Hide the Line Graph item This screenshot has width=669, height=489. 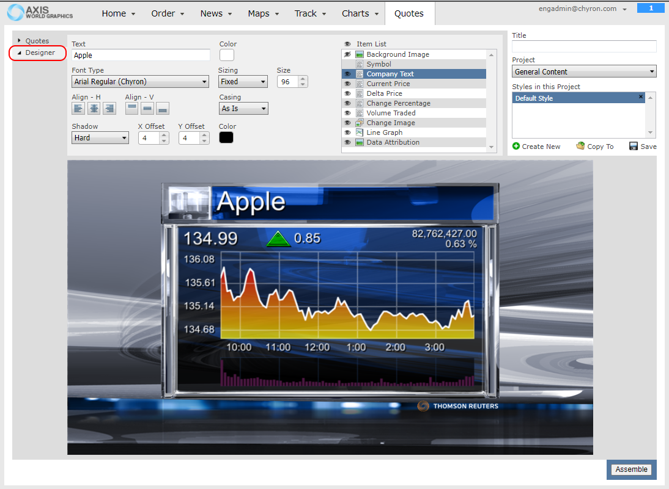347,132
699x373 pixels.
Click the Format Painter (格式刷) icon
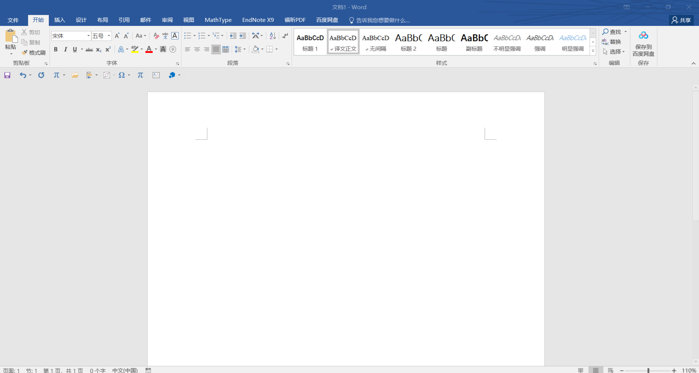[x=34, y=53]
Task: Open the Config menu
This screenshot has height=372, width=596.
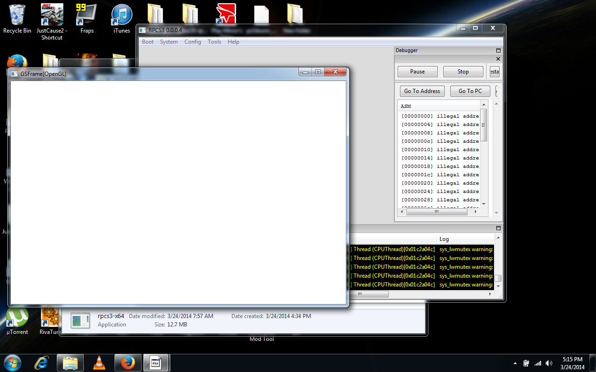Action: (x=192, y=42)
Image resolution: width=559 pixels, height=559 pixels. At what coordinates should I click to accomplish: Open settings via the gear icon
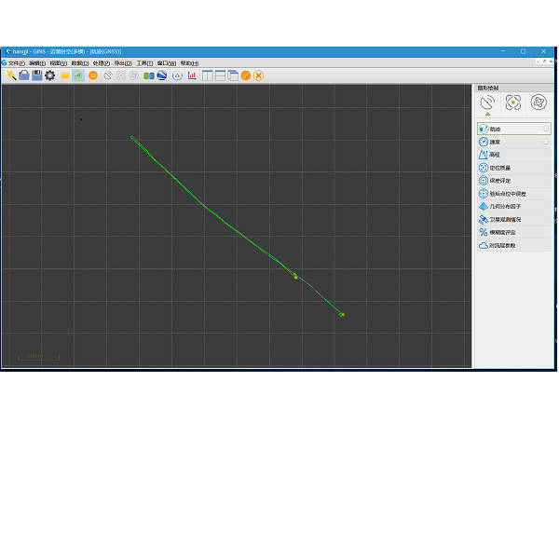[49, 75]
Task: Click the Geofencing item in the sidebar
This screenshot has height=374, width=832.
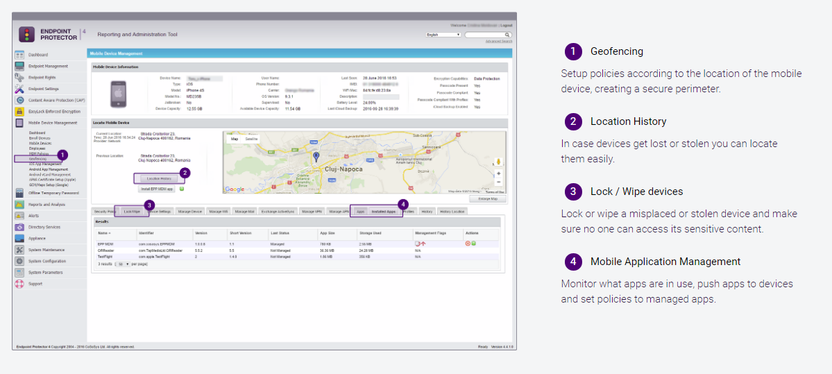Action: point(37,158)
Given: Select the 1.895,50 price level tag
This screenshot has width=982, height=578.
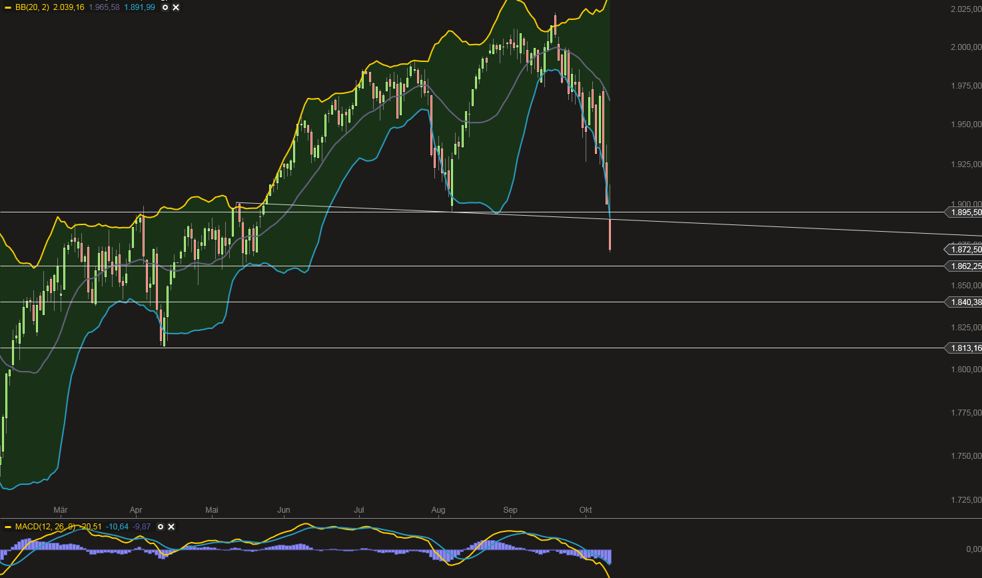Looking at the screenshot, I should (x=964, y=212).
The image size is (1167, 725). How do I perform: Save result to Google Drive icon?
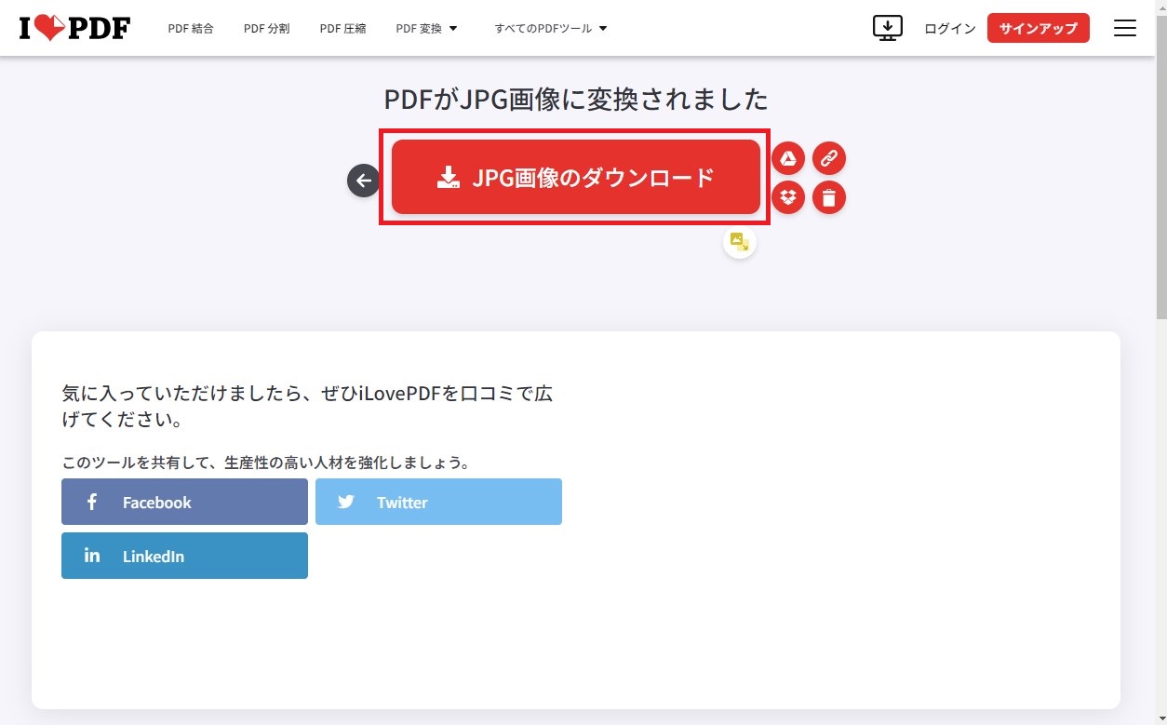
===============
▸ WORK ITEM: Repeat verbatim the range of lines that opens at the line containing "Task: Open the Config menu" and closes at the last line of the entries, excluding all pictures.

▸ ANSWER AREA:
Task: Open the Config menu
This screenshot has height=372, width=596.
Action: (x=192, y=42)
Image resolution: width=559 pixels, height=559 pixels. At what coordinates should I click to accomplish: Open settings via the gear icon
[49, 75]
Task: Click the Geofencing item in the sidebar
This screenshot has height=374, width=832.
Action: point(37,158)
Given: Select the 1.895,50 price level tag
This screenshot has width=982, height=578.
Looking at the screenshot, I should (x=964, y=212).
The image size is (1167, 725). How do I perform: Save result to Google Drive icon?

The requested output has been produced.